## PROMPT
Rewrite all of the items below as a numbered list, leaving out the blank lines.

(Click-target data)
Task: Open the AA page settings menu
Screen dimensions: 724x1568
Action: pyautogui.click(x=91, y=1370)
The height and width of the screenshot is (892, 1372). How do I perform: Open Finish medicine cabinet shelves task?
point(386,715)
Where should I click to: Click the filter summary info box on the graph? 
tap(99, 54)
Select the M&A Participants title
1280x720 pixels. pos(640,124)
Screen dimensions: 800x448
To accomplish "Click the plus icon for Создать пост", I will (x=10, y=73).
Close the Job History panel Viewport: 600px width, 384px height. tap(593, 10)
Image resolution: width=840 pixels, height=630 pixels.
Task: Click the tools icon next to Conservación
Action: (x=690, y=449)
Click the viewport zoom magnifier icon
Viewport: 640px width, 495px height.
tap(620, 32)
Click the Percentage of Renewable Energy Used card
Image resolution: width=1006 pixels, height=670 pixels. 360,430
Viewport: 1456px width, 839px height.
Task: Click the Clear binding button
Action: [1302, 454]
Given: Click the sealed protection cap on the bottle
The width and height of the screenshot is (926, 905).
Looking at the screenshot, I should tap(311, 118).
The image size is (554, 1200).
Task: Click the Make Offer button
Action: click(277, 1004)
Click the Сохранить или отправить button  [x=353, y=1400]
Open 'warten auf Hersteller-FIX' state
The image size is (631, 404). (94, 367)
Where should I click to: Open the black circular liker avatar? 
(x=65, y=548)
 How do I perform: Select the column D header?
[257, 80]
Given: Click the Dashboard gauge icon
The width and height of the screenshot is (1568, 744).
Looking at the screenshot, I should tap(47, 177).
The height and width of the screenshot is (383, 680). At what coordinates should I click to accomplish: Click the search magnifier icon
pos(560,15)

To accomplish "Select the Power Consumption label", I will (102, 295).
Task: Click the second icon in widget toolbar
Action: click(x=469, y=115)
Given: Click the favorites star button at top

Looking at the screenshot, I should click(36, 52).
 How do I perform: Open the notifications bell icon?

## TASK RESULT
1. Task: Open the AA page settings menu
2. Screen dimensions: 724x1568
3. Action: pyautogui.click(x=91, y=1370)
4. The height and width of the screenshot is (892, 1372). How do I perform: Open Finish medicine cabinet shelves task?
5. point(386,715)
6. Where should I click to: Click the filter summary info box on the graph? 
7. tap(99, 54)
8. Select the M&A Participants title
9. 1280x720 pixels. pos(640,124)
10. Screen dimensions: 800x448
11. To accomplish "Click the plus icon for Создать пост", I will (x=10, y=73).
12. Close the Job History panel Viewport: 600px width, 384px height. tap(593, 10)
13. Image resolution: width=840 pixels, height=630 pixels.
14. Task: Click the tools icon next to Conservación
15. Action: (x=690, y=449)
16. Click the viewport zoom magnifier icon
17. Viewport: 640px width, 495px height.
18. tap(620, 32)
19. Click the Percentage of Renewable Energy Used card
20. Image resolution: width=1006 pixels, height=670 pixels. 360,430
21. Viewport: 1456px width, 839px height.
22. Task: Click the Clear binding button
23. Action: [1302, 454]
24. Given: Click the sealed protection cap on the bottle
25. The width and height of the screenshot is (926, 905).
26. Looking at the screenshot, I should tap(311, 118).
27. The image size is (554, 1200).
28. Task: Click the Make Offer button
29. Action: click(277, 1004)
30. Click the Сохранить или отправить button  [x=353, y=1400]
31. Open 'warten auf Hersteller-FIX' state
32. The image size is (631, 404). (94, 367)
33. Where should I click to: Open the black circular liker avatar? 
34. (x=65, y=548)
35.  How do I perform: Select the column D header?
36. [257, 80]
37. Given: Click the Dashboard gauge icon
38. The width and height of the screenshot is (1568, 744).
39. Looking at the screenshot, I should tap(47, 177).
40. The height and width of the screenshot is (383, 680). At what coordinates should I click to accomplish: Click the search magnifier icon
41. pos(560,15)
42. To accomplish "Select the Power Consumption label", I will (102, 295).
43. Task: Click the second icon in widget toolbar
44. Action: click(x=469, y=115)
45. Given: Click the favorites star button at top
46. Looking at the screenshot, I should click(36, 52).
47.  How do I perform: Open the notifications bell icon?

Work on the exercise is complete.